> **Task to carry out**
Please count the lines in the entries below that contain the string "options", with case counting. Reply with the number alone.
━━━━━ Listed entries
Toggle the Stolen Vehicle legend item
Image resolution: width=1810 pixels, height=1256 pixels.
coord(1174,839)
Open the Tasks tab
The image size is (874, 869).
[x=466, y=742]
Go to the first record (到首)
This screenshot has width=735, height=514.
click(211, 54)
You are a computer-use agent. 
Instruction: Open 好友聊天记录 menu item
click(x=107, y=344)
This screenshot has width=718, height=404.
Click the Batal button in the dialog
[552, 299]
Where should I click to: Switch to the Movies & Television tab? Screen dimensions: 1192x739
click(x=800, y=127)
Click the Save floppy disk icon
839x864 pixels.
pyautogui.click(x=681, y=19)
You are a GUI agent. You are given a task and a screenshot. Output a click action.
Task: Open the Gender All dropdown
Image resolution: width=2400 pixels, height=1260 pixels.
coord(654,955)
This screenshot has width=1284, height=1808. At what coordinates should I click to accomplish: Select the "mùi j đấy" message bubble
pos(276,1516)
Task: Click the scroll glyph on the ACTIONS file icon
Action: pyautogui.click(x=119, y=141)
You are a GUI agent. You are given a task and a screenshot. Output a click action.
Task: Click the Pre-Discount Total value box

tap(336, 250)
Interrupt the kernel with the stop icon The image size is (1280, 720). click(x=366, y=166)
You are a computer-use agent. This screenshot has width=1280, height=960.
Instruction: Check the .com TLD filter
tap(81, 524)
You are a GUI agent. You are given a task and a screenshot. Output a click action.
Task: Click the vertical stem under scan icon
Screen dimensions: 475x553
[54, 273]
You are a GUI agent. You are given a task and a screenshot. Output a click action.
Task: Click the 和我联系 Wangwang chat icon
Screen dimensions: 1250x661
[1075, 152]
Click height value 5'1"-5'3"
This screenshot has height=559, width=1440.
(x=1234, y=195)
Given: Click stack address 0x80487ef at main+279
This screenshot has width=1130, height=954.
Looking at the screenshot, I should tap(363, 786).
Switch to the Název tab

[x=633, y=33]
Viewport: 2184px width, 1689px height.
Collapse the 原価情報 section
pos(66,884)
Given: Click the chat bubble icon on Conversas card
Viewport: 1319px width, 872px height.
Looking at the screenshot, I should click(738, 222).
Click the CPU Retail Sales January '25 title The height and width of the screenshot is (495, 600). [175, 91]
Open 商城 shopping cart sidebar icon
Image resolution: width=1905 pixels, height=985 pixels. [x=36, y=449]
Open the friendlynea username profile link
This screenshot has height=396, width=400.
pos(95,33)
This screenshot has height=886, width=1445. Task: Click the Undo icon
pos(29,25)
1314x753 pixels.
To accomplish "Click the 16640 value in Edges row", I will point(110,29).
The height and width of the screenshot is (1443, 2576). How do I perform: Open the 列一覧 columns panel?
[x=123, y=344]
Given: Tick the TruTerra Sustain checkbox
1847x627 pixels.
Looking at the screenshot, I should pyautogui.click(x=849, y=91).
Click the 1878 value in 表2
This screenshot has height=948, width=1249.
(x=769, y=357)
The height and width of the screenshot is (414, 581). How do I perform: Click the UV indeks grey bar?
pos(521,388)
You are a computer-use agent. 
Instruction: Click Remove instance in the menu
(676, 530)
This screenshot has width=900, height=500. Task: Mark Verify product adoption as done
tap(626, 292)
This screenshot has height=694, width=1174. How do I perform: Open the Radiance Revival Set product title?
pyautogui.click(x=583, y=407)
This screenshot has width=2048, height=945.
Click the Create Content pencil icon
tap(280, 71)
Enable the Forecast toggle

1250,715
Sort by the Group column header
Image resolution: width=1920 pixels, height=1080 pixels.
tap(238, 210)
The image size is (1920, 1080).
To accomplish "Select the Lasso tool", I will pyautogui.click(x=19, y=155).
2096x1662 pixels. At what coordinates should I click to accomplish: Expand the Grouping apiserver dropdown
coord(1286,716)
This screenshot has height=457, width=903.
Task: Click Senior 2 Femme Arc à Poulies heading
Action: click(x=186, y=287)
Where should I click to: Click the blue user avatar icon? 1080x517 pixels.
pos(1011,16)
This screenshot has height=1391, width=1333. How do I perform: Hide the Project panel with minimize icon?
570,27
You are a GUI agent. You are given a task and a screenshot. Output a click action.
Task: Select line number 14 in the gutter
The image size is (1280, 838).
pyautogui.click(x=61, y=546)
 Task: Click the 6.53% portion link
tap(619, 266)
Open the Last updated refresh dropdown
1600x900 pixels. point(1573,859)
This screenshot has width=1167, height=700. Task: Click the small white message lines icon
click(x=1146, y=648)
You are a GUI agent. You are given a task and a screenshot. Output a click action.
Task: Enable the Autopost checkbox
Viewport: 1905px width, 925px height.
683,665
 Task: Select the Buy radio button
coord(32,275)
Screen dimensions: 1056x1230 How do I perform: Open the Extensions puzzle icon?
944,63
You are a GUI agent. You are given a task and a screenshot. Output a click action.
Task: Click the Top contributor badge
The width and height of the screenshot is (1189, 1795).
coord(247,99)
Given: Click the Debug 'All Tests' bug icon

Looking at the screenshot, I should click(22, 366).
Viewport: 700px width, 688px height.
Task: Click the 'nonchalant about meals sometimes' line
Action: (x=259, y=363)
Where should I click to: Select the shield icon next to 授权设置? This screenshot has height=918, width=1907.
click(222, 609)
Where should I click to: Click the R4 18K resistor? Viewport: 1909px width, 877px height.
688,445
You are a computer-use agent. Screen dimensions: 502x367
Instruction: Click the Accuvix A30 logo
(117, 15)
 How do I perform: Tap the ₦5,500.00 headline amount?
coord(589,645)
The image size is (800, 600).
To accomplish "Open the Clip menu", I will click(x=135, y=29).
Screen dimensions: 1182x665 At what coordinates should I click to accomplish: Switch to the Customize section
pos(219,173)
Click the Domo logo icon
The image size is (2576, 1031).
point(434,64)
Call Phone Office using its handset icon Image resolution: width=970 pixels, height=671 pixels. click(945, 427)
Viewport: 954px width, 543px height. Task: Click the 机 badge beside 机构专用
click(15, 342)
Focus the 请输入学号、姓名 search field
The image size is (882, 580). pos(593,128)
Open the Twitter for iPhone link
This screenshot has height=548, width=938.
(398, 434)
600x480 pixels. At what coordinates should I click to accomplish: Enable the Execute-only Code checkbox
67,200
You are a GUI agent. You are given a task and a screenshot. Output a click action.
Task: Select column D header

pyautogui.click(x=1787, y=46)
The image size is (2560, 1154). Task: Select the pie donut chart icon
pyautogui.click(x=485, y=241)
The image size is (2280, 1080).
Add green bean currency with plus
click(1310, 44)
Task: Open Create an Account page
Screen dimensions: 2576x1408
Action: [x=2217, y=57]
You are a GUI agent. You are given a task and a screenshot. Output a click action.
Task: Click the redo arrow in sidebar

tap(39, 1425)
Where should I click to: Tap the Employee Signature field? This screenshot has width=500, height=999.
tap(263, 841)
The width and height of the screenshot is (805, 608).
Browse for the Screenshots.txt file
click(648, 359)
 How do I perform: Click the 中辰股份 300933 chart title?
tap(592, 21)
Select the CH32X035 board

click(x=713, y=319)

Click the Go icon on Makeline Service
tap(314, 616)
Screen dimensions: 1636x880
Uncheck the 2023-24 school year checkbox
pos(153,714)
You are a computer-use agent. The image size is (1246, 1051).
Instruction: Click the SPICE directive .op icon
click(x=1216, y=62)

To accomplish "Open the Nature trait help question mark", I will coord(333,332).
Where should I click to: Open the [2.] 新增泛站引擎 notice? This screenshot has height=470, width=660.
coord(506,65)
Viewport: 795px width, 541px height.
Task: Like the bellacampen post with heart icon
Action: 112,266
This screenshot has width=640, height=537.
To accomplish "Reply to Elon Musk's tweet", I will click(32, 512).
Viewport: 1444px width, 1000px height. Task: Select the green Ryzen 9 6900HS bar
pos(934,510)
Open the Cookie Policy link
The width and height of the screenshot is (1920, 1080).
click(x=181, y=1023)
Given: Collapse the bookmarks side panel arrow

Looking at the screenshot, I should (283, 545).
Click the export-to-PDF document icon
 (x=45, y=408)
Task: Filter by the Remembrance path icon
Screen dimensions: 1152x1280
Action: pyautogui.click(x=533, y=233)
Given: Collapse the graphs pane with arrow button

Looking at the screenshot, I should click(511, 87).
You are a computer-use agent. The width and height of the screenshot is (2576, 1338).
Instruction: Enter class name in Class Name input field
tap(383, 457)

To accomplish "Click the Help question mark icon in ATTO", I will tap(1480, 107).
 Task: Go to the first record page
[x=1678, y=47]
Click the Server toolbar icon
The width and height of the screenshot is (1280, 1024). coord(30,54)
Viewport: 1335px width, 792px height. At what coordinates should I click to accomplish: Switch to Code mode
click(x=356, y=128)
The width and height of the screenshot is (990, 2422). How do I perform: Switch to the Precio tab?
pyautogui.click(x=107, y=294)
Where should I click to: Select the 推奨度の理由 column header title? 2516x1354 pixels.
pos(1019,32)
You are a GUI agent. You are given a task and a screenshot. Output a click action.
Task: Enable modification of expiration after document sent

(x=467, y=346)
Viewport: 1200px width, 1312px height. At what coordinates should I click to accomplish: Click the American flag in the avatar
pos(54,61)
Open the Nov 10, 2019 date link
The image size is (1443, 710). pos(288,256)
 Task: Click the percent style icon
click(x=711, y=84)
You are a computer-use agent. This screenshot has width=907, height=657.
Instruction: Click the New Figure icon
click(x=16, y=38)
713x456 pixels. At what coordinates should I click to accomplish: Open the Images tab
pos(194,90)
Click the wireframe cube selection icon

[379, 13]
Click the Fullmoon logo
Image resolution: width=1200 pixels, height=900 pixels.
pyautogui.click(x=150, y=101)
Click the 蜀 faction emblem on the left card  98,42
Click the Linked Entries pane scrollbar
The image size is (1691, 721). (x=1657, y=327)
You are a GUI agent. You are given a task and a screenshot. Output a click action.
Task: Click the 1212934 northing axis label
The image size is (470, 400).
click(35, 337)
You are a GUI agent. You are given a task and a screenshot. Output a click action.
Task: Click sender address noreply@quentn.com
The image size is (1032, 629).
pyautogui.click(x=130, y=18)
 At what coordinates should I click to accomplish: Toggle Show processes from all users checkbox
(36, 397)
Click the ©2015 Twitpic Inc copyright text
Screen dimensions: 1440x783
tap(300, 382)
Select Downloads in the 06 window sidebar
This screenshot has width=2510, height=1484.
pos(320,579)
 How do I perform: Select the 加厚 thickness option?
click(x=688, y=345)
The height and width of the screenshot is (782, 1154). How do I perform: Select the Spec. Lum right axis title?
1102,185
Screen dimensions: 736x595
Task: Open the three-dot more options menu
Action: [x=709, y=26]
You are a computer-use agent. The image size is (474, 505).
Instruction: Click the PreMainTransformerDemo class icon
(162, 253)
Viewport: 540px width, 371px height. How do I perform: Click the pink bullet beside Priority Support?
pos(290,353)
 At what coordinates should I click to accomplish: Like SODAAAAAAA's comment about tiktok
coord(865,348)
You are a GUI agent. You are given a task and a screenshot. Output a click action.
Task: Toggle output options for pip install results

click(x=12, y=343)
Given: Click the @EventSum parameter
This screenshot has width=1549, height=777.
━━━━━━━━━━
> **Answer**
2